The point isn’t the flaw I made, but that anyone can get to second guessing themselves. I’ve been programming in one language or another for over 30 years, and programming using the Swift language for over five years. I am not the most amazing programming I know, but I’m comfortably competent. Comfortable enough to ship apps written in it, or reach for the Swift language to explore a problem without worrying about having to learn it first. Even still, I second guessed myself.

Recovering From Brain Lock

I suspect it may be more common to encounter this situation when you’re trying to learn something new. I wasn’t using this to learn Swift, but to learn techniques about how to build a programming language and interpreter. It is puzzle solving – exploring a space, making some assumptions, and following the path of where that might go. When you find a mistake, backtrack a bit and take another path. You’re already in the mode where you’re questioning your assumptions, so it’s pretty easy to have that slip back to questioning broader or more baseline knowledge.

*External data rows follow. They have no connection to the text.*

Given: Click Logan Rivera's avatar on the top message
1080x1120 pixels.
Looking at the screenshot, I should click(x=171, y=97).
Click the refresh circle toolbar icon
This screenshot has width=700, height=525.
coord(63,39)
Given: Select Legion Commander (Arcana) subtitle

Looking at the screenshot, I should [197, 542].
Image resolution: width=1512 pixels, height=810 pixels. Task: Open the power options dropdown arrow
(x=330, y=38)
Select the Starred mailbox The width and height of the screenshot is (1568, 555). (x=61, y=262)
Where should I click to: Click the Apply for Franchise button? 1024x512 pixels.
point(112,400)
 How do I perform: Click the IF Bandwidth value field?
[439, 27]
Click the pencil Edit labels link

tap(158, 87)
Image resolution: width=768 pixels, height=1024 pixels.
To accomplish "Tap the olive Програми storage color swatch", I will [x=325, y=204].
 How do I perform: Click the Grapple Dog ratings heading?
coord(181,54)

This is when it’s more important than ever to step back and “get out of your head”. The good ole ‘rubber ducky’ approach isn’t bad: explain what you think is happening to the rubber duck. Saying it aloud externalizes it enough to illuminate a poor, or mistaken, assumption or prediction. Same thing goes when explaining it to another person – typing, calling, or whatever – better even if they have a different perspective from yours and can ask questions you’re not.

Just as importantly, step away from the problem for a bit. It doesn’t get easier by just pushing forward when you’re frustrated and/or confused, it gets harder. Step outside and go for a walk, away from the keyboard and problem. Listen to music, watch a show you enjoy, or the go for the best recovery mechanism of them all: get a good night’s sleep before coming back to the problem if you can.